Per l’ennesima volta quando parliamo di diritti e di autodeterminazione, il “Paese che sembra una scarpa” decide di distinguersi e di rendere le cose più complicate. Nonostante il via libera dall’Unione, in Italia per poter assumere la pillola sarà necessario non solo presentare una ricetta firmata da un medico ma anche un test di gravidanza negativo.
Dal momento che è stata appurato che l’assunzione della pillola non comporta alcun rischio né per la donna né per il feto, Emilio Arisi, Presidente dell’Associazione Italiana per la contraccezione sottolinea come il via libera europeo potesse rappresentare “un’opportunità per l’Italia e per le sue autorità regolatorie per rimuovere un altro ostacolo che ci rendeva unici nel mondo, ossia quello per il medico di dover di prendere visione di un test di gravidanza negativo prima di poter scrivere la ricetta”.

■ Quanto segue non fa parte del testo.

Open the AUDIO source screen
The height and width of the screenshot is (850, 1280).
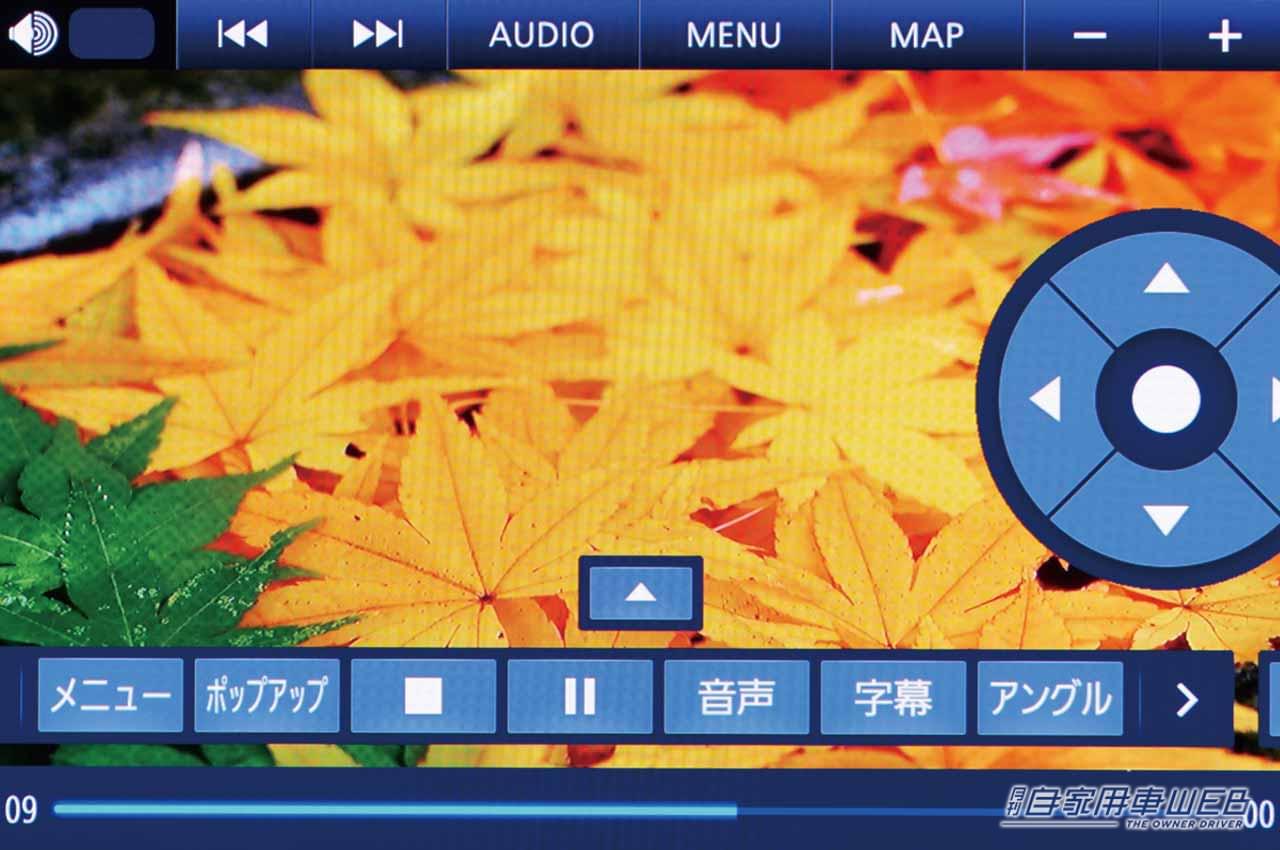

Opportunità che si è scelto di mancare. In un paese in cui l’utilizzo di questo farmaco è fortemente condizionato dall’obbligo di ricetta e del test (se ne somministrano 20.000 l’anno, mentre le pillole del giorno dopo sono 320.000), l’Aifa si tira indietro davanti ad una richiesta di semplificazione che non comporterebbe alcun rischio richiamando in ballo le semper aeternae questioni etiche e rigirando tutto alla commissione tecnica. Nel frattempo, anche il Ministero potrebbe metterci del suo con un approfondimento in seno al Consiglio Superiore della Sanità.
Una storia che si ripete. Mentre le associazioni di medici cattolici e annessi starnazzano sull’abominio che si commette nel definire questo farmaco contraccettivo e non abortivo, le istituzioni prendono tempo evitando così che anche da noi si possano fare passi avanti nel campo della civiltà.
D’altro canto, non è un caso che queste comiche abbiano sempre ambientazione in un paese nel quale l’obiezione di coscienza raggiunge una media del 70% con punte del 90% (allucinante il caso dell’ospedale di Jesi dove tutti i ginecologi sono obiettori), in cui gruppi che normalmente sarebbero considerati fanatici riescono invece a bloccare ogni possibilità di sviluppo e diffusione di diritti. Nel paese del quale il Pontefice, a pochi giorni dalla strage di Parigi, pensa bene di rilasciare un’intervista in cui afferma che “non si può insultare la religione di un altro. Perché se un mio amico dice una parola brutta su mia mamma si deve aspettare un pugno”.
Ecco, le religioni per carità non si insultano, ma invece sfogatevi pure con le sofferenze delle donne e con gli sforzi di chi lavora per provare a tenere l’Italia al passo con gli altri paesi.